Eleanor was not what I expected.
When I read “Eleanor has been ripped out of time…” on the front cover of this novel, I expected there to be quite a bit of time travel; but that’s not quite what happened here. Turns out, it isn’t necessarily different times that Eleanor is traveling to; it is different realities. In fact, it is different people’s realities.
In 1985, Eleanor’s identical twin sister, Esmerelda, is torn from her life in a horrible accident. Esmerelda’s death pulls the family apart and Eleanor becomes a source of resentment to her own mother. Her parents separate and her mother begins to heavily rely on alcohol to help her get through the days she spends seeing her dead daughter’s face on Eleanor. Eleanor spends her days just trying to keep her mother alive.

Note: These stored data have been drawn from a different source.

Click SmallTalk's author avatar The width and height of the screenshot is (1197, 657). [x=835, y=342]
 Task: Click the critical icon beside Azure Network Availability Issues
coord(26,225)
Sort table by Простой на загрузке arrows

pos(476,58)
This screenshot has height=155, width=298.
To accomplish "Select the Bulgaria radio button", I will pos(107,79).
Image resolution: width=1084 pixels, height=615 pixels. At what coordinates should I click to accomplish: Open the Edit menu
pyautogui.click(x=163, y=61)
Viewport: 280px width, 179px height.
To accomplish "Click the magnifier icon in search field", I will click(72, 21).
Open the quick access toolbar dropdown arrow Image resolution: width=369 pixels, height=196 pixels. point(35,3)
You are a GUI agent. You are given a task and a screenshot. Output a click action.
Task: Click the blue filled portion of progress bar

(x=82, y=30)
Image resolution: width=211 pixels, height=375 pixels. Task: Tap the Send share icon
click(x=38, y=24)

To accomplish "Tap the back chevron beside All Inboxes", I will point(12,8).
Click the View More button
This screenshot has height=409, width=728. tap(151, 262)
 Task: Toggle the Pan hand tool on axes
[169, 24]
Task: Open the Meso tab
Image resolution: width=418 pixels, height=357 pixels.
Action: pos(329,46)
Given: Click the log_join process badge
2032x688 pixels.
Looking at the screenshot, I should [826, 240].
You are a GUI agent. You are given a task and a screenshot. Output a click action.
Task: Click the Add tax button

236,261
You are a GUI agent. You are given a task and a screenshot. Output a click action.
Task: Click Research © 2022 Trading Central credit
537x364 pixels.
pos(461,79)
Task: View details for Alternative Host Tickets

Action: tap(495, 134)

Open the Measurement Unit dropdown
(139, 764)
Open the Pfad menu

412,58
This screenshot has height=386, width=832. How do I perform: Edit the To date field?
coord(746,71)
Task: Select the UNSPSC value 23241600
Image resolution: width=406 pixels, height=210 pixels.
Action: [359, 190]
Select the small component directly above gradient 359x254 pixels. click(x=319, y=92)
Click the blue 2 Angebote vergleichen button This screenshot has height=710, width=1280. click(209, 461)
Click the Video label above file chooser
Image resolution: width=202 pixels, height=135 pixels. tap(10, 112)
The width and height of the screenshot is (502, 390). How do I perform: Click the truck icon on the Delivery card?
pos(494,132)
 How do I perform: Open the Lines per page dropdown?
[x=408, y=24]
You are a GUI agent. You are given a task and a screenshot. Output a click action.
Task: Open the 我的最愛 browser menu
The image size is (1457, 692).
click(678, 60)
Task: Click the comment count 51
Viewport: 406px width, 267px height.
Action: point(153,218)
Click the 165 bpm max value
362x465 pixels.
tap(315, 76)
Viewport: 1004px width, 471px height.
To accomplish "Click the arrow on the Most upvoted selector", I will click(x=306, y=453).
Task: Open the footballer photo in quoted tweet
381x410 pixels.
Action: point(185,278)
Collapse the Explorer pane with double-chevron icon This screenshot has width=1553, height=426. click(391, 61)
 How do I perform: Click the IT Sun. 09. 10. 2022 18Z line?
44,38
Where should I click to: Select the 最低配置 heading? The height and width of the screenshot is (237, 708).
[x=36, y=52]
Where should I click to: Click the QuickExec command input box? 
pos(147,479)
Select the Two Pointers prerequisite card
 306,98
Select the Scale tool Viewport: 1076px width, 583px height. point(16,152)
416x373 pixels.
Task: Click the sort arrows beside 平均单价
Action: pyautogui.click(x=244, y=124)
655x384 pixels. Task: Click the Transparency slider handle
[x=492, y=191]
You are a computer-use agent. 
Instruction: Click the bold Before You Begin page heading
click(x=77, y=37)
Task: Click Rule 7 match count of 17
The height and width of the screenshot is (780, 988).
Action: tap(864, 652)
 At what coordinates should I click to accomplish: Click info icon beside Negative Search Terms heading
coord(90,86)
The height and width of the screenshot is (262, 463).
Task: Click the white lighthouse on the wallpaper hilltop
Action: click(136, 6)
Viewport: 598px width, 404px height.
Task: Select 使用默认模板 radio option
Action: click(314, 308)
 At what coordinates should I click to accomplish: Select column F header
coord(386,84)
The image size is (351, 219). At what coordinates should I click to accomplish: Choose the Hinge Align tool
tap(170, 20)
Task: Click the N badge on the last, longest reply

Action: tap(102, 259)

The first time it happens, Eleanor is fourteen. She walks through a simple door at school, and vanishes. Again and again, against her will, she falls out of her reality and into other ones. Sometimes only an hour has gone by, sometimes days or even months have passed before she returns to her own reality. Again and again she leaves behind empty rooms and worried loved ones.
One day, Eleanor is removed from her world altogether and meets a stranger who reveals to her that the death of her sister is not the only grief that plagues her family. She realizes then that if she can harness her curious ability, she may be able to save and heal her family from generations of grief and pain.
This is a story I fully expected to be magical, yet I didn’t expect to be so raw and to dive beautifully into the depths of grief and depression. Author Jason Gurley does a great job of pulling you into worlds inside of worlds and takes you into someone’s reality who is grieving. I was so surprised by this book, and Gurley’s writing was delightful; I’ve never read a novel that really made me understand and experience grief like this book has. This is a story about the beauty of healing, and Gurley definitely made it beautiful.